2° dimanche du temps ordinaire, 3° lecture

Sur Jean 2, 1-11
L’eau fut changée en vin

Ephrem le Syrien
Commentaire du Diatessaron, SC 121, p. 213s

Au désert, notre Seigneur multiplia le pain, à Cana il changea l’eau en vin. Il habitua ainsi la bouche de ses disciples à son pain et à son vin, jusqu’au temps où il leur donnerait son corps et son sang. Il leur fit goûter un pain et un vin transitoire, pour attiser en eux le désir de son corps et de son sang vivifiants. Il leur donna libéralement ces menues choses, pour qu’ils sachent que son don suprême serait gratuit. Il les leur donna gratuitement, afin qu’ils sachent qu’on ne leur demanderait pas de payer une chose inestimable, car, s’ils pouvaient payer le prix du pain et du vin, ils ne pourraient payer son corps et son sang.
Non seulement il nous a comblés gratuitement de ses dons, mais encore il nous a cajolés avec tendresse. Car il nous a donné ces menues choses gratuitement pour nous attirer, afin que nous approchions et recevions gratuitement cette chose si grande qu’est l’Eucharistie. Ces menus morceaux de pains et de vin qu’il a donnés étaient doux à la bouche, mais le don de son corps et de son sang est utile à l’esprit. Il a caché de la douceur dans le vin qu’il a fait pour indiquer aux convives quel trésor magnifique est caché dans son sang vivifiant.
Comme premier signe, il fit un vin réjouissant pour les convives, afin de manifester que son sang réjouirait toutes les nations. Le vin intervient dans toutes les joies imaginables, et de même toutes les délivrances se rattachent au mystère de son sang. Il donna aux convives un vin excellent qui transforma leur esprit, pour leur faire savoir que la doctrine dont il les abreuverait transformerait leur cœur.

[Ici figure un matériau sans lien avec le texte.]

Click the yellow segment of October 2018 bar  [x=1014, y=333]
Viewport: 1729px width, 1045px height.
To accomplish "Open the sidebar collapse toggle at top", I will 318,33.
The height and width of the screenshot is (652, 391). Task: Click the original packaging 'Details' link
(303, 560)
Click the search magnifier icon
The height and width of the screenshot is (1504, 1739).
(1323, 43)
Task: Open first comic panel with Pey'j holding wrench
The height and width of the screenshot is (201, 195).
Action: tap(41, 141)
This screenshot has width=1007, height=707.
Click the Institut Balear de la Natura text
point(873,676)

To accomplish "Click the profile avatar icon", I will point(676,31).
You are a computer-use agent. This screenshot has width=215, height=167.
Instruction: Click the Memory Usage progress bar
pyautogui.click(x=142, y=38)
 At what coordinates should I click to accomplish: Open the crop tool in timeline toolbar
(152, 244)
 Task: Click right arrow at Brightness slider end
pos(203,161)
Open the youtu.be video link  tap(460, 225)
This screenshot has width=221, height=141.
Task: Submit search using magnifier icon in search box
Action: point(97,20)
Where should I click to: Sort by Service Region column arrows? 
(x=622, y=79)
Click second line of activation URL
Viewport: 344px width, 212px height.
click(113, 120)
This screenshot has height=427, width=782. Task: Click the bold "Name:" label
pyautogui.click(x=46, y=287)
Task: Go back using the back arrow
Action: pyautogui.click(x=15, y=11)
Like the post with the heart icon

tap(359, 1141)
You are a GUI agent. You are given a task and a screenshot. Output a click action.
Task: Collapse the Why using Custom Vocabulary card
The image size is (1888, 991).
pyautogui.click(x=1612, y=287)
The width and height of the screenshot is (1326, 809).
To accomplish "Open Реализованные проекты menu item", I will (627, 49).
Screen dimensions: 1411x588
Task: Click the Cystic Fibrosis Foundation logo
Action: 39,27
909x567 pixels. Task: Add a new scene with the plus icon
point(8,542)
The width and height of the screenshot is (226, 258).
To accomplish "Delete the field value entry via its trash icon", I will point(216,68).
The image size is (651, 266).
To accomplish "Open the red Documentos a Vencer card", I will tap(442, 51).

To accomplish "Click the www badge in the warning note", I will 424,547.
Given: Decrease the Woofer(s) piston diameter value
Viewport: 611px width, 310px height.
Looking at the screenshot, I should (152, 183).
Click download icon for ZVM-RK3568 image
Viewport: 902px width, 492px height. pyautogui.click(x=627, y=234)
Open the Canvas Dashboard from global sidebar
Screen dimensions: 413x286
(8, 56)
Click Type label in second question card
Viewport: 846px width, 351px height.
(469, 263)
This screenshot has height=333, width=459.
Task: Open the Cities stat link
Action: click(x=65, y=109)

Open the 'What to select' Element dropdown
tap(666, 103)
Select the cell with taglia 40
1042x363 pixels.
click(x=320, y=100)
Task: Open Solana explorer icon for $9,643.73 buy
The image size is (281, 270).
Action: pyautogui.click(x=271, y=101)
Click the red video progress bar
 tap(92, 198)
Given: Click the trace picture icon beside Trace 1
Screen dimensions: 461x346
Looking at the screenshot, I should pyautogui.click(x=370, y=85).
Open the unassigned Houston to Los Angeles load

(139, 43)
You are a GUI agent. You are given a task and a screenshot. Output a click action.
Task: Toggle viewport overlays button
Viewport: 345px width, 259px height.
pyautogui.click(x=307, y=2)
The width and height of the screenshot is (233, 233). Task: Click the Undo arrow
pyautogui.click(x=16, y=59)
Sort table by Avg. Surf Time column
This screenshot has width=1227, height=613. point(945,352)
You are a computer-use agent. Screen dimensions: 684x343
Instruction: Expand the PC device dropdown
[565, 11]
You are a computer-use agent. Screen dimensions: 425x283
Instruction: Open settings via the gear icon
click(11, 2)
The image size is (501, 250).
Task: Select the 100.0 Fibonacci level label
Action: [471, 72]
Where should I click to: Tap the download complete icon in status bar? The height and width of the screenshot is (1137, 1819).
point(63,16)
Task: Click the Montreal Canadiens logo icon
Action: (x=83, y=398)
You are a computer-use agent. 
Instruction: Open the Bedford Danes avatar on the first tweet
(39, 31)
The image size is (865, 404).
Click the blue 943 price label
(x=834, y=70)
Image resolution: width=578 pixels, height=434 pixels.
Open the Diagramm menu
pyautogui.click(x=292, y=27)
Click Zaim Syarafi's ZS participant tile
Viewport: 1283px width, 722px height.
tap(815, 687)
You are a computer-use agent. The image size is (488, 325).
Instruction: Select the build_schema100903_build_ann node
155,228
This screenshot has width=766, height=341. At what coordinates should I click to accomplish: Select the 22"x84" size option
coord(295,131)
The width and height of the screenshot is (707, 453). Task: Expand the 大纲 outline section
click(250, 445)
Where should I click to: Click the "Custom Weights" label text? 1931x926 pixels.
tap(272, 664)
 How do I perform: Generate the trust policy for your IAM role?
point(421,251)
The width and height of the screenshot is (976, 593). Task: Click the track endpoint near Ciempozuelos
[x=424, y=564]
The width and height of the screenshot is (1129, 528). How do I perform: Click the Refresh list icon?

Ce qui n’était d’abord que de l’eau fut changé en vin dans les amphores ; c’était le symbole du premier commandement amené à la perfection ; l’eau transformée, c’était la loi perfectionnée. Les convives buvaient ce qui avait été de l’eau, mais sans goûter l’eau. De même lorsque nous entendons les anciens commandements, nous les goûtons dans leur saveur nouvelle. Au précepte gifle pour gifle qui est dans la loi de Moïse, a été substitué la perfection : A celui qui frappe, présente l’autre joue (Matthieu 5,39).
En un clin d’œil, le Seigneur a multiplié un peu de pain et transformé l’eau en vin. Ce que les hommes font et transforment en dix mois de travail, ses dix doigts l’ont fait en un instant. Ses mains furent comme une terre sous son fruit ; le murmure de ses lèvres se répandit sur lui comme la rosée et le souffle de sa bouche comme le soleil ; en un très court instant il a mené à bout ce qui demande normalement une longue période. Le Seigneur a ainsi démontré la vigueur pénétrante de sa parole à ceux qui l’exécutaient, et la rapidité avec laquelle il octroyait ses dons à ceux qui en bénéficiaient.